結腸がんの出血症状と対策
結腸がんは結腸に発生する悪性腫瘍です。大腸がん(結腸がん+直腸がん)として診断されることが多いですが、直腸がんとは発生部位が異なるため別個に扱われます。ほとんどの結腸がんは腺腫(ポリープ)からゆっくりと進行し、初期には症状が現れにくいので、50歳以上やリスクが高い人は定期的な検査が推奨されます。
結腸がんの主な症状
- 便通の変化(1週間以上続く下痢、または2週間以上続く便秘)
- 直腸や便に血が混じる
- 持続的な腹部不快感(ガス、けいれん、痛み)
- 排便時の痛みや、便が完全に出ない感じが続く
- 原因不明の倦怠感、体重減少
これらの症状は結腸がんだけでなく、他の重篤な疾患でも見られることがあります。異常を感じたら速やかに医師に相談しましょう。
便に血が混じる場合の注意点
- 鮮やかな赤色の血液は、痔核や肛門の軽度裂傷が原因であることが多いです。
- ビートや高用量の鉄剤の摂取、特定の下痢止め薬は便の色を赤く、または暗く変えることがあります。

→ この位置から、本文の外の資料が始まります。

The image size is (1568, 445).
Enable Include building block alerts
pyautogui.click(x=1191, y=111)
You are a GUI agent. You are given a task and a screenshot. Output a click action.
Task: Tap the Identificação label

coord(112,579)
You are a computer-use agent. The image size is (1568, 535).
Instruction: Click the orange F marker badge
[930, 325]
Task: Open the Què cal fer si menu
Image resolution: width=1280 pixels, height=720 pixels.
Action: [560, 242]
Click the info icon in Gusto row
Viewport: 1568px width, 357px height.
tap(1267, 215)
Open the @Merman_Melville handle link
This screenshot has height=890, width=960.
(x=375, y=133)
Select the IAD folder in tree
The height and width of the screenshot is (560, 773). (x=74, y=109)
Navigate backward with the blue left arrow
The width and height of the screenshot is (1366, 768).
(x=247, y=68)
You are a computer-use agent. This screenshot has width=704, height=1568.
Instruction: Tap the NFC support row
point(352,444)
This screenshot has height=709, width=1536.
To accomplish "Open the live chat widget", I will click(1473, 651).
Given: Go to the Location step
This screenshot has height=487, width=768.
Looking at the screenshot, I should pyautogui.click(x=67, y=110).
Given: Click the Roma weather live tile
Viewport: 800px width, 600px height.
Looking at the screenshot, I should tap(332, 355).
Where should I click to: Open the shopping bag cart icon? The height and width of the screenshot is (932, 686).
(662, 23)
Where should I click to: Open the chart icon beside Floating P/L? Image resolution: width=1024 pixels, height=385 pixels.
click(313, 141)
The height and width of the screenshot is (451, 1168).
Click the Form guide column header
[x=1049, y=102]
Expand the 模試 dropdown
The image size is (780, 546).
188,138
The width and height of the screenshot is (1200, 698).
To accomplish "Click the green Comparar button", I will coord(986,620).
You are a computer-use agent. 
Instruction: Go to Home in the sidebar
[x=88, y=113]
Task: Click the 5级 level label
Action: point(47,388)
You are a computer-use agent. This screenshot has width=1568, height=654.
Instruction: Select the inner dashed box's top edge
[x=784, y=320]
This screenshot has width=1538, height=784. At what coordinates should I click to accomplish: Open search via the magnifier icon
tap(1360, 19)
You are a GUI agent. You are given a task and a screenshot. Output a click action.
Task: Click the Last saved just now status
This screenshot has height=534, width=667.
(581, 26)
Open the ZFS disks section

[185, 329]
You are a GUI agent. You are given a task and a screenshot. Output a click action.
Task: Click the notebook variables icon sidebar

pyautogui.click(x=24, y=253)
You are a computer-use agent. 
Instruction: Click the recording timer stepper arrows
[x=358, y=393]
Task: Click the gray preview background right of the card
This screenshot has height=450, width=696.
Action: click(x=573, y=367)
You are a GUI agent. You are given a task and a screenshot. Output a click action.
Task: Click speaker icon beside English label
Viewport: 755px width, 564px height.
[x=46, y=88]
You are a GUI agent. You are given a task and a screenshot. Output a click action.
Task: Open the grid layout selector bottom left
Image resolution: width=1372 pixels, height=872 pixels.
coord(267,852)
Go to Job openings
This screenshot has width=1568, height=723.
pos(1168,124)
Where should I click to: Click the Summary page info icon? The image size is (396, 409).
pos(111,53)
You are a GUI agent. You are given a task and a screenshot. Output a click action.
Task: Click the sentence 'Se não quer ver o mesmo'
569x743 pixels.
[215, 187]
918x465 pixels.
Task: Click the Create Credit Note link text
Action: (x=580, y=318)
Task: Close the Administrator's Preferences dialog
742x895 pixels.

- 血液が混じっているかどうかは、便潜血検査で確認できます。
リスク要因
- 年齢:診断された人の約90%が50歳以上
- 家族歴:直系の親族にがんやポリープの既往がある
- 個人の既往:過去にポリープが摘出されたことがある
- 食生活や喫煙、過度の飲酒などの生活習慣
上記のリスクがある人は、特に症状がなくても定期的な検査を受けることが重要です。
診断方法
- デジタル直腸診:医師が手袋をはめた指で直腸内を触診します。
- 便潜血検査(FOBT):便中の微量出血を検出します。
- シグモイドスコピー:光源付きチューブで結腸下部を観察し、ポリープを確認します。
- 大腸内視鏡検査(コロノスコピー):全結腸を観察し、必要に応じてポリープ切除(ポリペクトミー)を行います。
- バリウム造影検査:二重造影バリウムエネマでX線撮影し、結腸の形態を評価します。
治療法
- 外科手術:腫瘍の切除が可能な場合に実施。
- 化学療法:腫瘍が大きい、または転移が疑われる場合に併用。
- 放射線療法や標的治療は、ケースバイケースで検討されます。